> _Given task_
Copy the data word for word, from the line holding "1366x646 pixels." through the line holding "pos(905,86)", with both of those lines included. Leave out the pictures.

> _Data extract_
—————

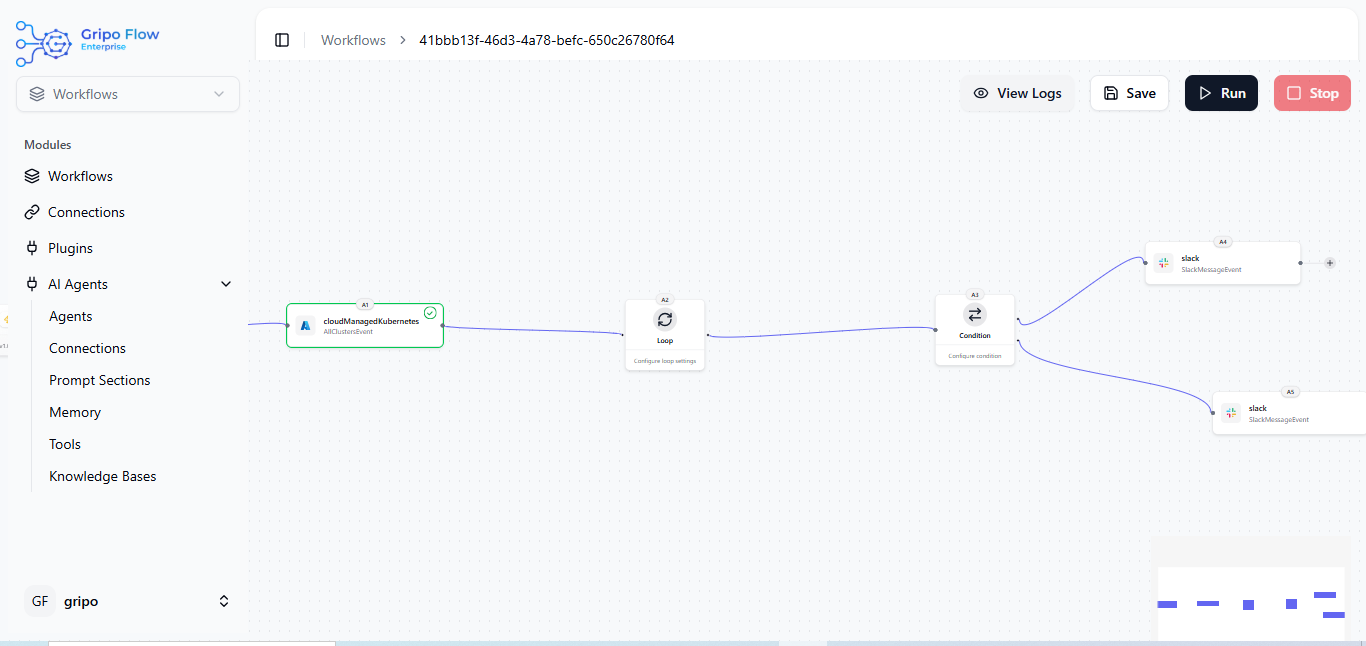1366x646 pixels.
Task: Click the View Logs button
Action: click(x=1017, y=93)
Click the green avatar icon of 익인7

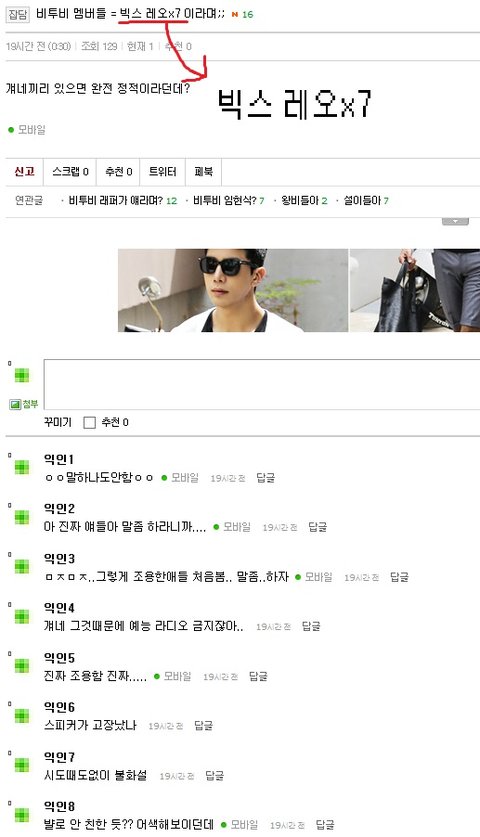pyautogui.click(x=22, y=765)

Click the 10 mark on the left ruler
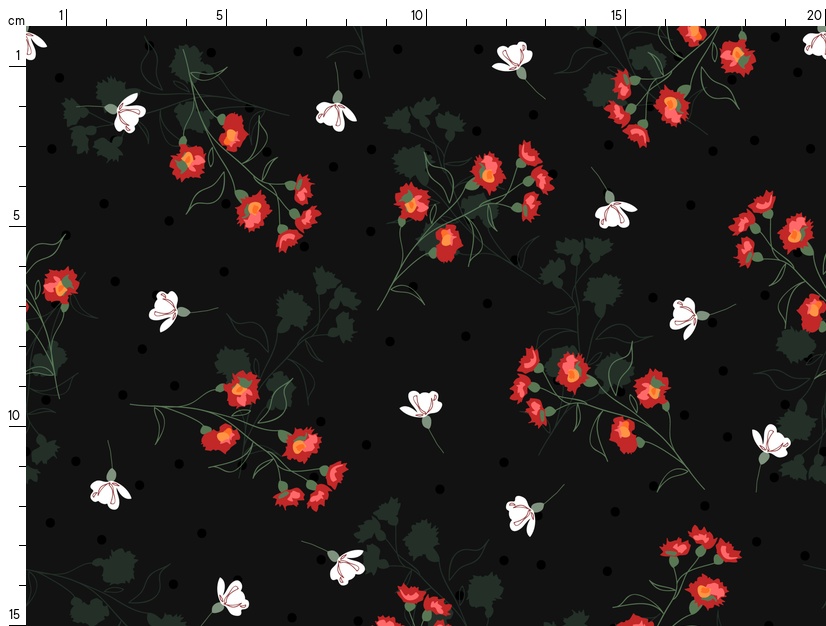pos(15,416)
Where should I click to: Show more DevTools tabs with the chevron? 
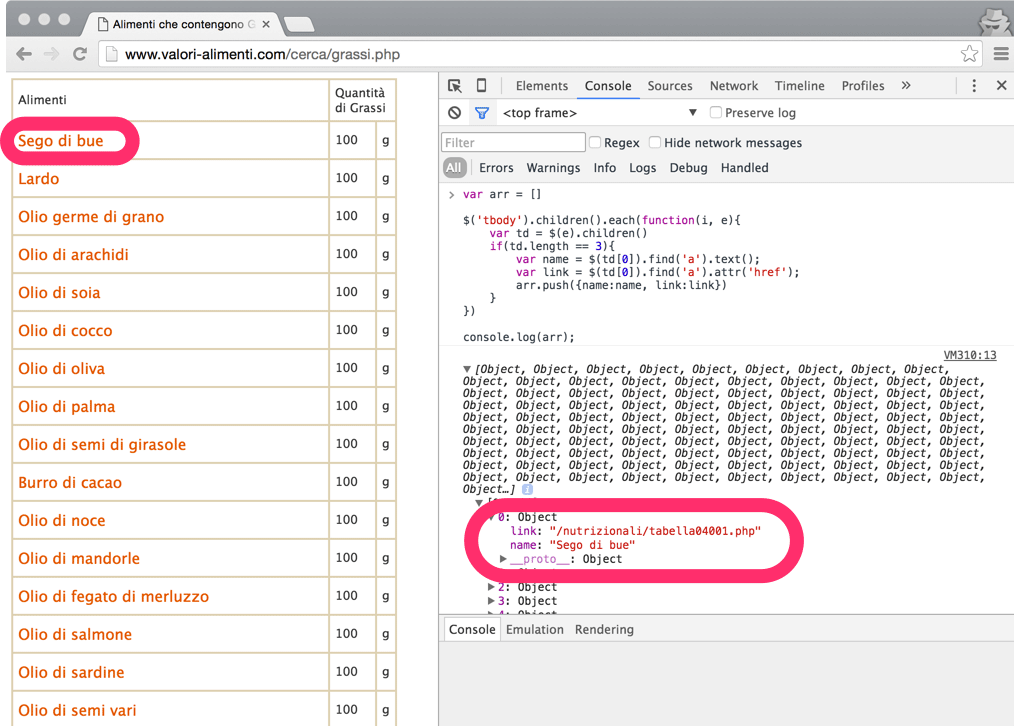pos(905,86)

—————

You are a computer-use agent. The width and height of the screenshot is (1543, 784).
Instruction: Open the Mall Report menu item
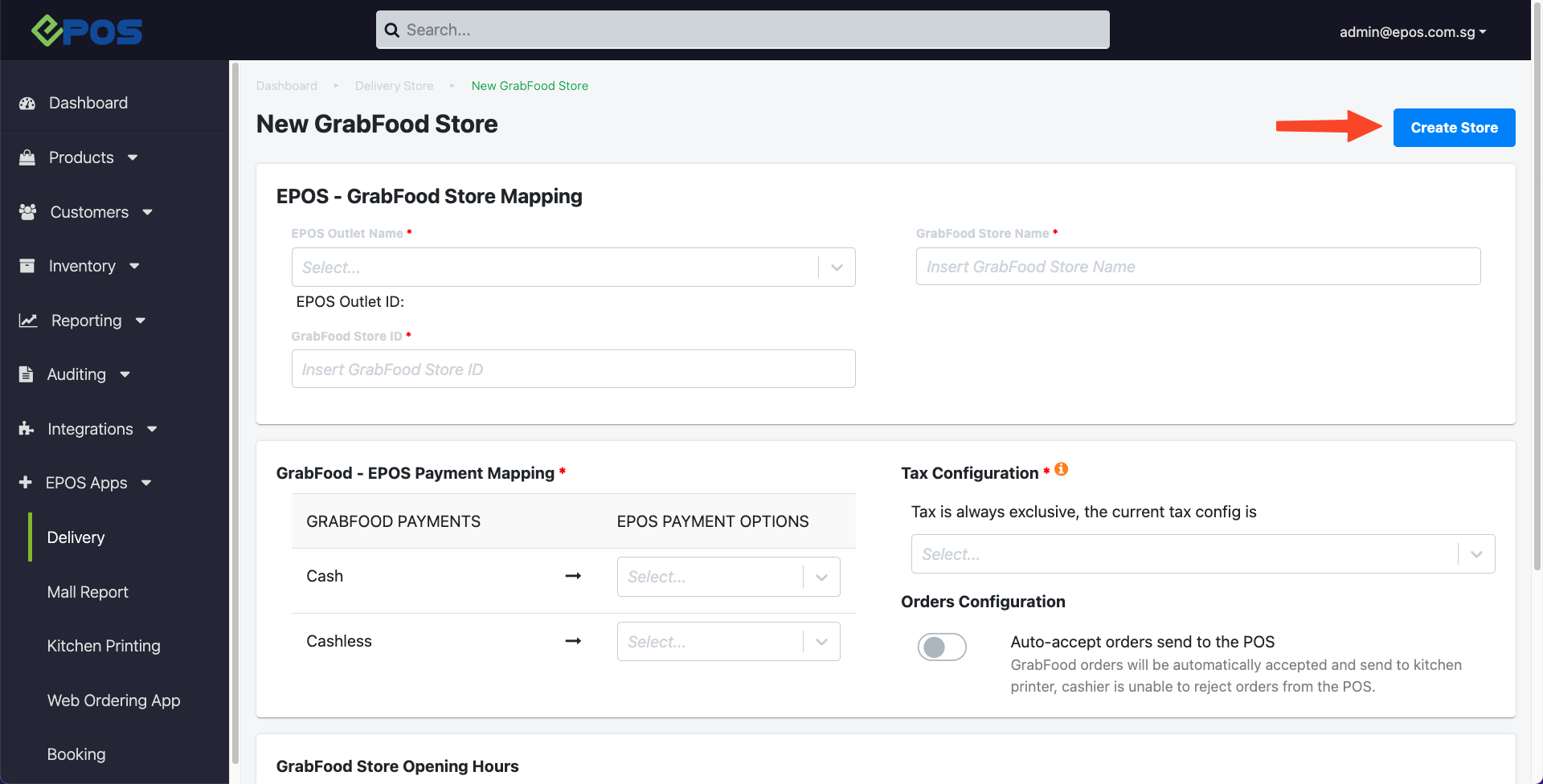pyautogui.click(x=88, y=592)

—————

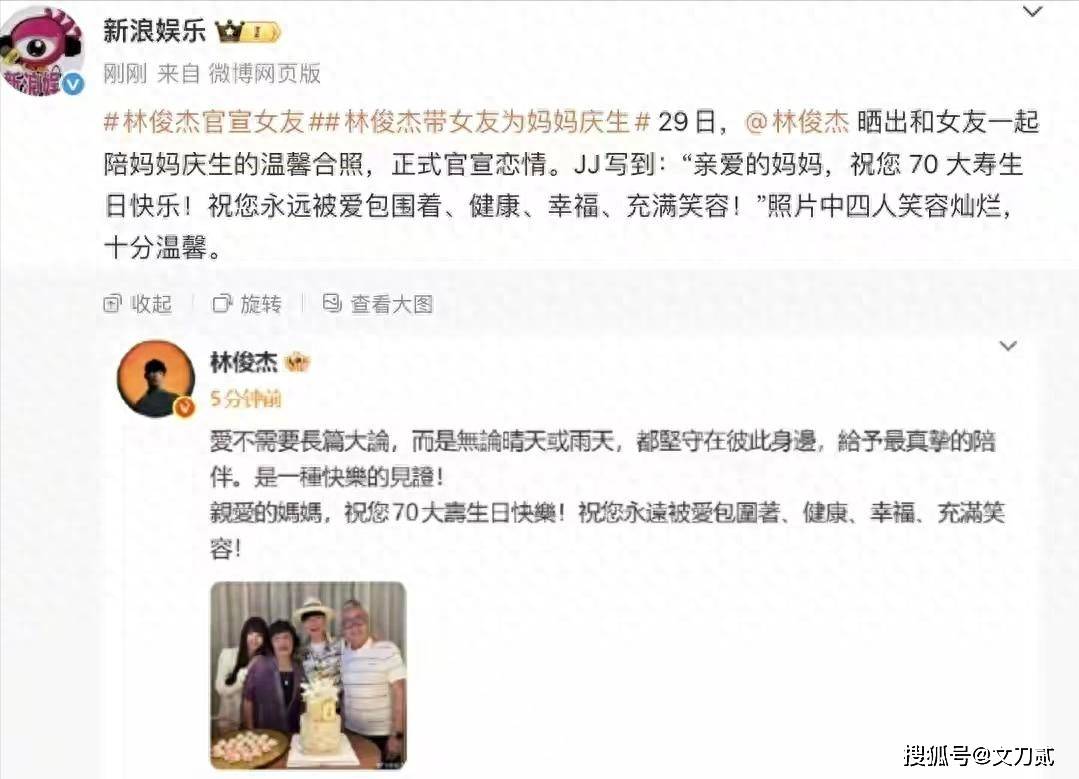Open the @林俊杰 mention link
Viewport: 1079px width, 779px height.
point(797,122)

—————

> _Response below_
1366x646 pixels.
Task: Click the View Logs button
Action: click(x=1017, y=93)
Click the green avatar icon of 익인7

pyautogui.click(x=22, y=765)

Click the 10 mark on the left ruler
pos(15,416)
Where should I click to: Show more DevTools tabs with the chevron? 
pos(905,86)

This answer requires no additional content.